Rav Greenberg contacta de toute urgence Rav Yehouda Meshi-Zahav, fondateur de l’organisation Zaka, spécialisée dans ces situations malheureuses d’enterrement dans des conditions extrêmes, après les attentats par exemple. Celui-ci comprit que, si on n’embarquait pas le corps, les autorités procéderaient à l’incinération. Rav Meshi-Zahav activa son réseau relationnel et finalement la direction d’El Al accorda un permis exceptionnel pour embarquer le cercueil. Malheureusement, toutes ces contrariétés avaient retardé la procédure et l’avion était déjà parti. Or, en cette période d’épidémie, il n’y a qu’un seul vol Beijing Tel-Aviv par semaine… Il n’y avait plus qu’à attendre encore une longue semaine.
La veille du départ tant attendu, Rav Greenberg apprit que les pilotes d’El Al entameraient une grève justement le lendemain ! La solution surgit de là où personne ne l’attendait : Rav Greenberg contacta la compagnie Turkish Airlines qui, contre toute attente, accepta de procéder au transport funèbre de Beijing à Tel-Aviv en passant par Istanbul.

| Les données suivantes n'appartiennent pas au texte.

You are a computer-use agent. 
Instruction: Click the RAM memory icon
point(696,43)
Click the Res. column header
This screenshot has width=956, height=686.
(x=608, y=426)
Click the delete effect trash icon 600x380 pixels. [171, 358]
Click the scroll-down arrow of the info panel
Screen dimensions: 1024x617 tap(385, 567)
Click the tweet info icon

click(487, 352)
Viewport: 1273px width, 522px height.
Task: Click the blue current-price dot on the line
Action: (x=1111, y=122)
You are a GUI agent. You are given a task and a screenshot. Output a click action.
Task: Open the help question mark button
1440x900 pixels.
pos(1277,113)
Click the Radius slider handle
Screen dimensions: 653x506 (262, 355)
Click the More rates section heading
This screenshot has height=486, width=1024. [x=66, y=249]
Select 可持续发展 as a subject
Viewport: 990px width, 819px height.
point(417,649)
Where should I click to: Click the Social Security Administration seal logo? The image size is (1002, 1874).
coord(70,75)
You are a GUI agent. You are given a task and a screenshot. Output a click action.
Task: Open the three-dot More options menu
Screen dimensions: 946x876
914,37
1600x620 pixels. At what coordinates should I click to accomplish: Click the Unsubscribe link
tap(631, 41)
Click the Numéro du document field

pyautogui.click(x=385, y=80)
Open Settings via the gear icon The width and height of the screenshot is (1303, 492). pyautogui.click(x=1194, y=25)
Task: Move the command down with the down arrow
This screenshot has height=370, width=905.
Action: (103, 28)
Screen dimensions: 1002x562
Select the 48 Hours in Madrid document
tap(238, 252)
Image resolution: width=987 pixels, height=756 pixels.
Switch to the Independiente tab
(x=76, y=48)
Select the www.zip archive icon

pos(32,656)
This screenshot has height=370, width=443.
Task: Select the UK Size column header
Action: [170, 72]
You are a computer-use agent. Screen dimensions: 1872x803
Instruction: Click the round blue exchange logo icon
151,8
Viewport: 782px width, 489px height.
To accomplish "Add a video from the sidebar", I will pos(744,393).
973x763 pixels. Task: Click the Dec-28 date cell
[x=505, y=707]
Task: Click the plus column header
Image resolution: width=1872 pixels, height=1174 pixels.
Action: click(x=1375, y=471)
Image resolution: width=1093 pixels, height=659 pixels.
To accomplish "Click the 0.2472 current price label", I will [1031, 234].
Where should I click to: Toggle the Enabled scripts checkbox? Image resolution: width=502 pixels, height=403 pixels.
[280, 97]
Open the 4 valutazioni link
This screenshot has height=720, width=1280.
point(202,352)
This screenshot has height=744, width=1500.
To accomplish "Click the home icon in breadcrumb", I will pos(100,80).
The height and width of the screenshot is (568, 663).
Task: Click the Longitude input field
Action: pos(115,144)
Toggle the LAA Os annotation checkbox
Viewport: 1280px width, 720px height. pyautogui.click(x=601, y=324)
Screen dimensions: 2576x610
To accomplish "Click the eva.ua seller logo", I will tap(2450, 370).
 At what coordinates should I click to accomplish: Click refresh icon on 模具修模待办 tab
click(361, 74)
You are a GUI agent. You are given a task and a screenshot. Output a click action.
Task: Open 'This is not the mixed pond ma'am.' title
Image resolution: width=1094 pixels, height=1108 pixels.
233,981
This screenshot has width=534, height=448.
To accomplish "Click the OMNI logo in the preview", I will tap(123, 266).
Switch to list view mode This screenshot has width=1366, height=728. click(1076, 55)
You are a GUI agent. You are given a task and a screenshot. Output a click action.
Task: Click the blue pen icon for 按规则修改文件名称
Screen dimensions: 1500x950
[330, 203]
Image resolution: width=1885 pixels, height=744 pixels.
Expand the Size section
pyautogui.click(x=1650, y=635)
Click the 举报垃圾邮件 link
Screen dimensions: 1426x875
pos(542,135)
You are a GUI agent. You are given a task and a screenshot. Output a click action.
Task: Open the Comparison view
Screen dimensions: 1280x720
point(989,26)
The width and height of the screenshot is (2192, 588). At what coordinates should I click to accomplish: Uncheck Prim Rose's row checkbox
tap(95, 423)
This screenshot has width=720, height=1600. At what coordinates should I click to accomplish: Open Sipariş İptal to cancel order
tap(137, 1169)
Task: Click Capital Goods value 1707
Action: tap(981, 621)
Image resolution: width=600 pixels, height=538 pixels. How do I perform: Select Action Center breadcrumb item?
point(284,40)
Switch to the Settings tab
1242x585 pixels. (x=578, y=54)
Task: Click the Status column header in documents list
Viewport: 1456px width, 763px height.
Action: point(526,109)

Après avoir mobilisé dans six pays, sur trois continents, cinq rabbins, le Ministre allemand des Affaires Étrangères, le consul israélien, un philanthrope australien, deux compagnies aériennes et des centaines d’heures passées au téléphone pendant plus de quarante jours, le corps d’un Juif avait enfin pu être enseveli en Terre d’Israël selon les lois immuables de son peuple.
« C’est un gage de l’éternité d’Israël, résume Rav Greenberg : aucun de ceux qui s’est impliqué dans cette affaire n’a gagné quoi que ce soit à part des maux de têtes. Cependant, chacun d’entre eux s’est spontanément porté volontaire et a déclaré implicitement : Je suis prêt à tout pour aider un autre Juif ! ».